«La Shadow AI représente un risque pour la sécurité des données et la conformité d’une entreprise»

Les collaborateurs veulent utiliser des outils d’IA, que leur employeur les mette ou non à disposition. Cette Shadow AI comporte des risques, mais offre aussi des opportunités, comme l’explique Beni Eugster, Cloud Operation and Security Officer chez Swisscom, dans un entretien.

Avril 2025, texte Andreas Heer           5 min.

L’intelligence artificielle générative (GenAI) facilite le travail quotidien. Et les collaborateurs veulent utiliser des outils comme Microsoft Copilot, ChatGPT, Perplexity.ai ou Google Gemini.

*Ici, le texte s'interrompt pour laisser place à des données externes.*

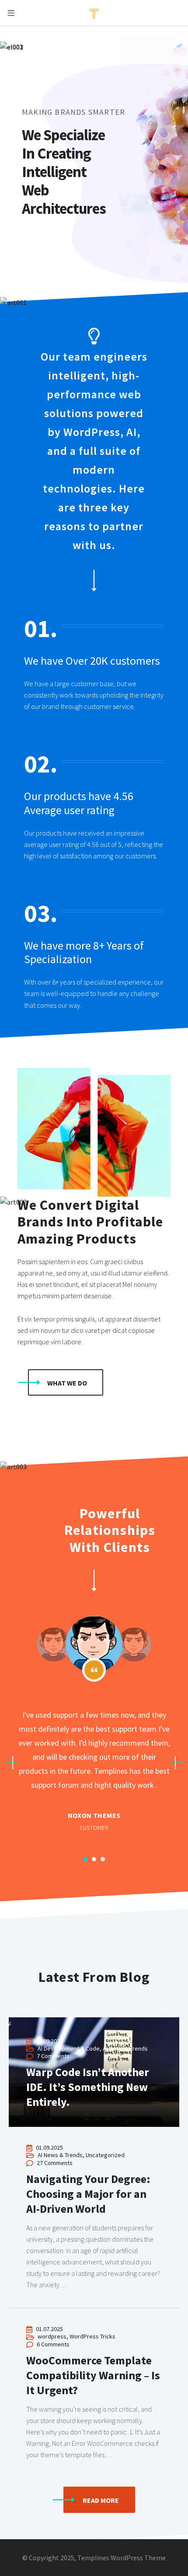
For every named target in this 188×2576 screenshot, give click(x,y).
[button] (65, 1382)
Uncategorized (105, 2155)
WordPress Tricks (92, 2336)
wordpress (52, 2336)
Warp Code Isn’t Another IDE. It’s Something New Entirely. (10, 2022)
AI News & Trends (60, 2155)
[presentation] (10, 1762)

Si les employeurs ne mettent pas à disposition les outils correspondants, les collaborateurs se débrouillent seuls en utilisant l’outil de leur choix avec des comptes privés. L’étude Work Trend Index 2024(ouvre une nouvelle fenêtre) de Microsoft a révélé que près de 80% des personnes qui utilisent la GenAI apportent leurs propres outils au travail. Cette «Shadow AI» pose aux entreprises des problèmes similaires à celles de la Shadow IT, à savoir l’utilisation d’appareils privés non autorisés et de services Cloud dans le cadre du travail. Dans cet entretien, Beni Eugster nous explique où se situent les principaux risques et pourquoi la Shadow AI offre également des opportunités.

Beni Eugster, quelle est l’ampleur du problème de Shadow AI en entreprise?

La problématique varie considérablement en fonction du secteur d’activité, de la taille de l’entreprise, de la structure informatique et de la criticité des données et des services. Cependant, comme de plus en plus d’entreprises utilisent les technologies d’IA, le risque d’une utilisation non surveillée et non explicitement autorisée de l’IA augmente également. La Shadow AI crée des risques importants pour la sécurité des données, la conformité et la réputation de l’entreprise. Le principal problème réside dans le fait que, comme pour la Shadow IT, de nombreux services d’IA sont disponibles gratuitement ou à bas prix sur Internet. Par conséquent, le risque que les collaborateurs utilisent des services non autorisés pour travailler plus efficace augmente, mais cela représente également une opportunité pour l’entreprise.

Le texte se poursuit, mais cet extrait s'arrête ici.